This Man Is the Most Dangerous Political Operative in America

This Man Is the Most Dangerous Political Operative in America:

Breitbart’s genius was that he grasped better than anyone else what the early 20th century press barons understood—that most readers don’t approach the news as a clinical exercise in absorbing facts, but experience it viscerally as an ongoing drama, with distinct story lines, heroes, and villains. Breitbart excelled at creating these narratives, an editorial approach that’s lived on. “When we do an editorial call, I don’t even bring anything I feel like is only a one-off story, even if it’d be the best story on the site,” says Alex Marlow, the site’s editor in chief. “Our whole mindset is looking for these rolling narratives.” He rattles off the most popular ones, which Breitbart News covers intensively from a posture of aggrieved persecution. “The big ones won’t surprise you,” he says. “Immigration, ISIS, race riots, and what we call ‘the collapse of traditional values.’ But I’d say Hillary Clinton is tops.”
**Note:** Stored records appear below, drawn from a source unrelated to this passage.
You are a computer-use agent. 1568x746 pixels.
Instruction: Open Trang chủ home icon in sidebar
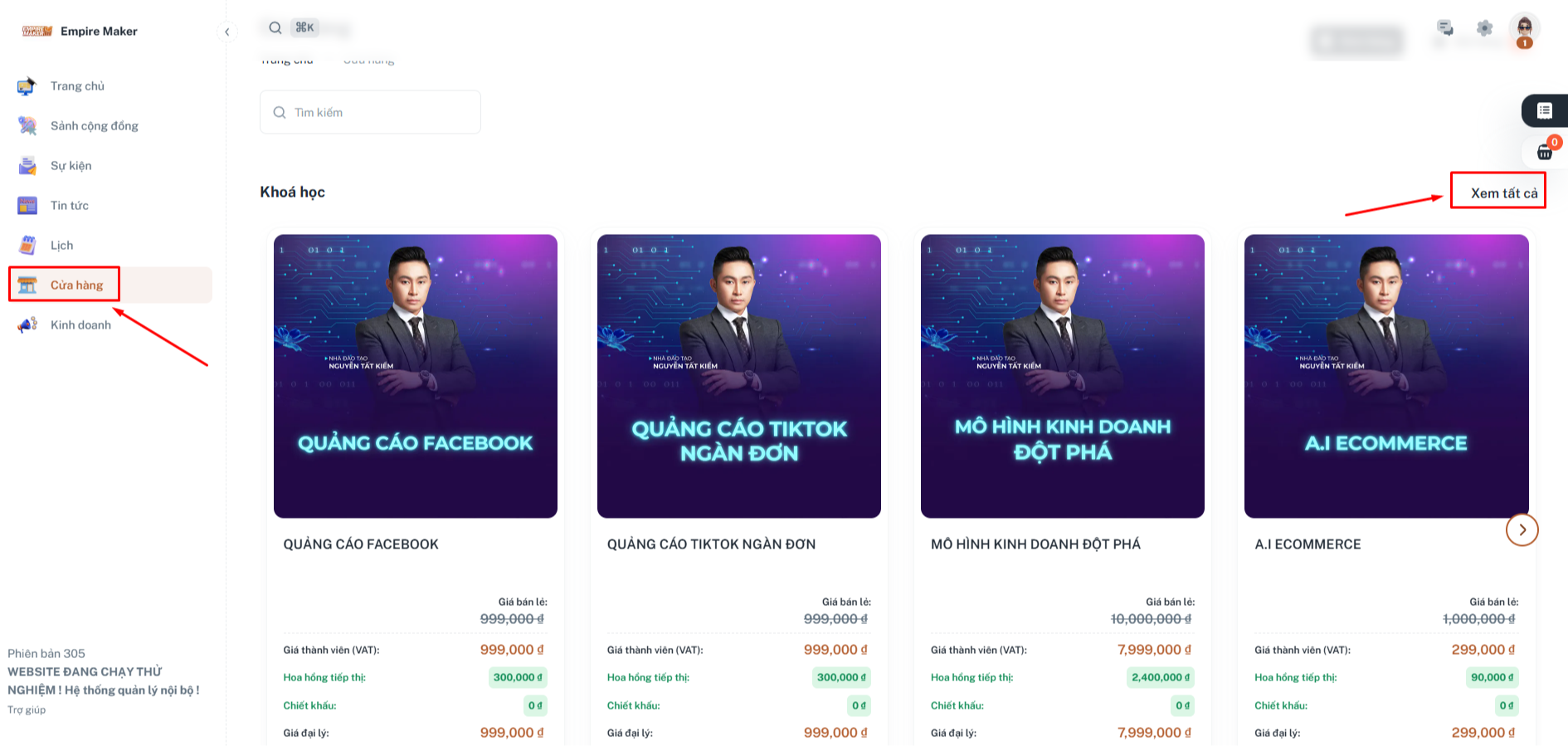27,86
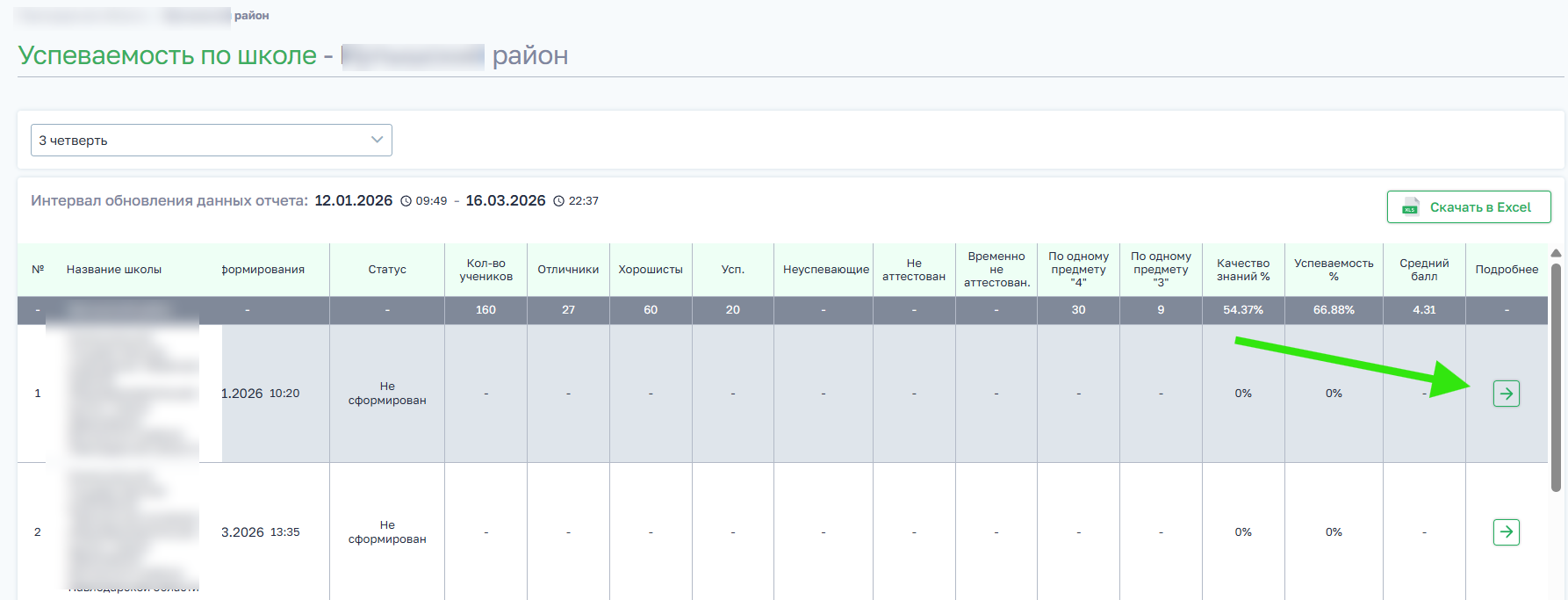Click the Качество знаний % column header

coord(1242,270)
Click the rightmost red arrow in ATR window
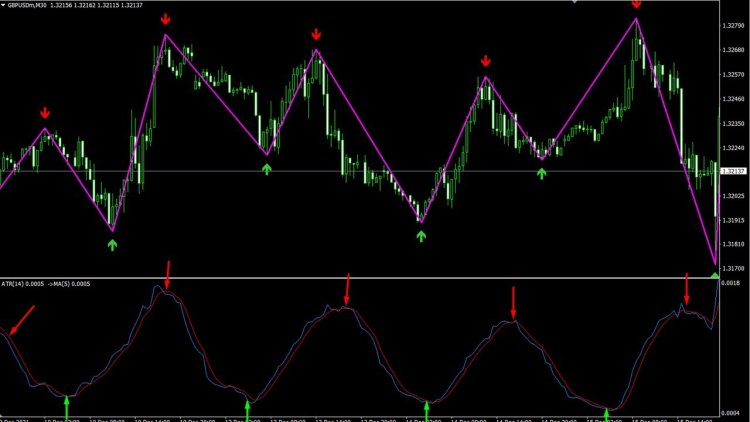The image size is (750, 422). pyautogui.click(x=687, y=288)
GAI is set up more like a Hollywood movie studio than a think tank. The creative mind through which all its research flows and is disseminated belongs to a beaming young Floridian named Wynton Hall, a celebrity ghostwriter who’s penned 18 books, six of them New York Times best-sellers, including Trump’s Time to Get Tough. Hall’s job is to transform dry think-tank research into vivid, viral-ready political dramas that can be unleashed on a set schedule, like summer blockbusters. “We work very long and hard to build a narrative, storyboarding it out months in advance,” he says. “I’m big on this: We’re not going public until we have something so tantalizing that any editor at a serious publication would be an idiot to pass it up and give a competitor the scoop. ”
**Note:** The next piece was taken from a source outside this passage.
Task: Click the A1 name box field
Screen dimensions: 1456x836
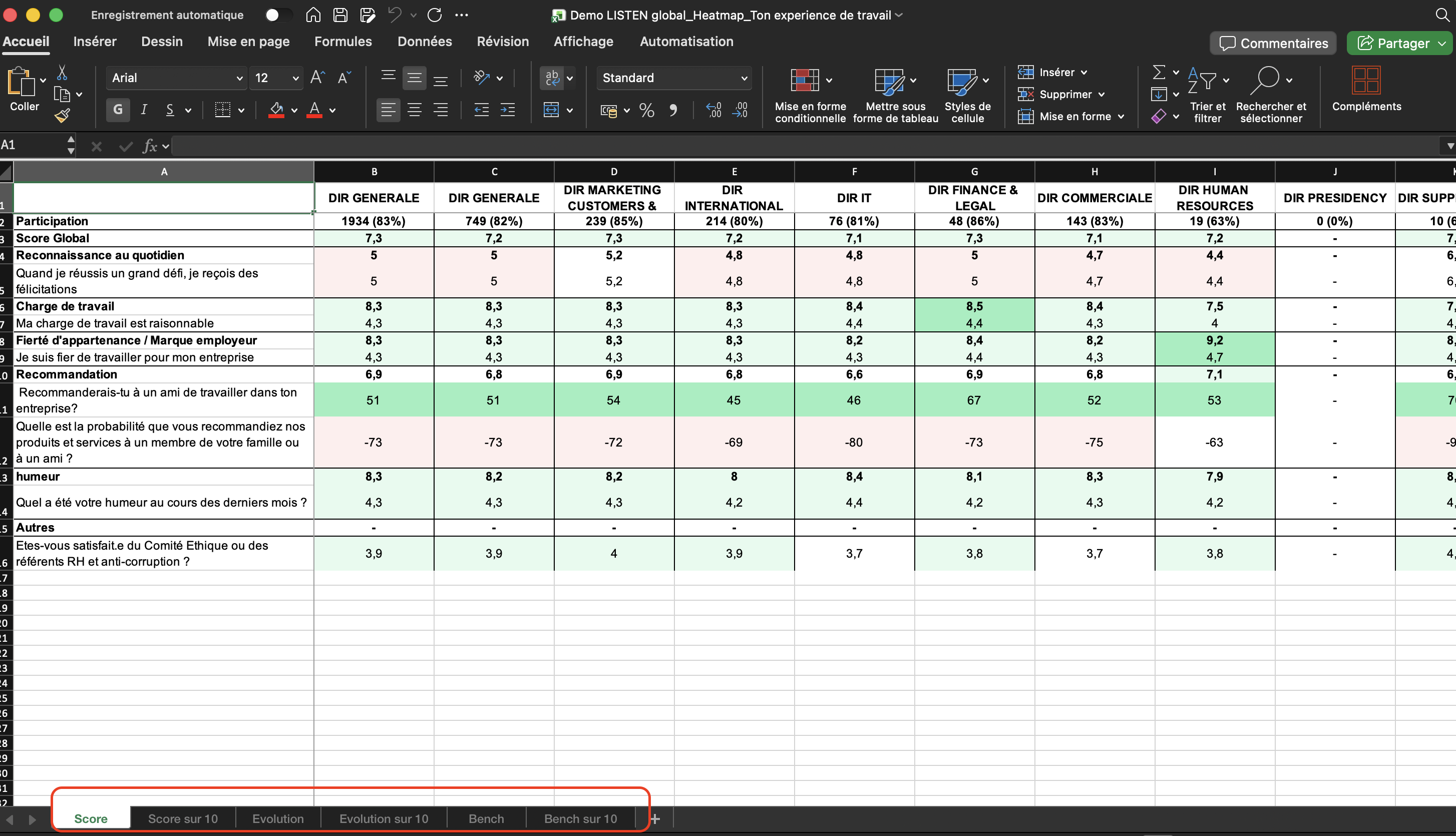Action: pos(34,145)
To this end, Hall peppers his colleagues with slogans so familiar around the office that they’re known by their abbreviations. “ABBN — always be breaking news,” he says. Another slogan is “depth beats speed.” Time-strapped reporters squeezed for copy will gratefully accept original, fact-based research because most of what they’re inundated with is garbage. “The modern economics of the newsroom don’t support big investigative reporting staffs,” says Bannon. “You wouldn’t get a Watergate, a Pentagon Papers today, because nobody can afford to let a reporter spend seven months on a story. We can. We’re working as a support function.”

Given that the CEO of Breitbart is going to be the new CEO of Donald Trump’s campaign, it seems appropriate to read and reflect on how Bannon has successfully positioned both his news organization – Breitbart – and the thinktank – GAI – such that their news and investigations pervade the media.

The core takeaway is that Bannon understands the media in a more systematic (and arguably deeper) way than Trump. The question, however, is whether that understanding be sufficient to re-invigorate Trump’s campaign amongst traditional conservatives and undecided voters.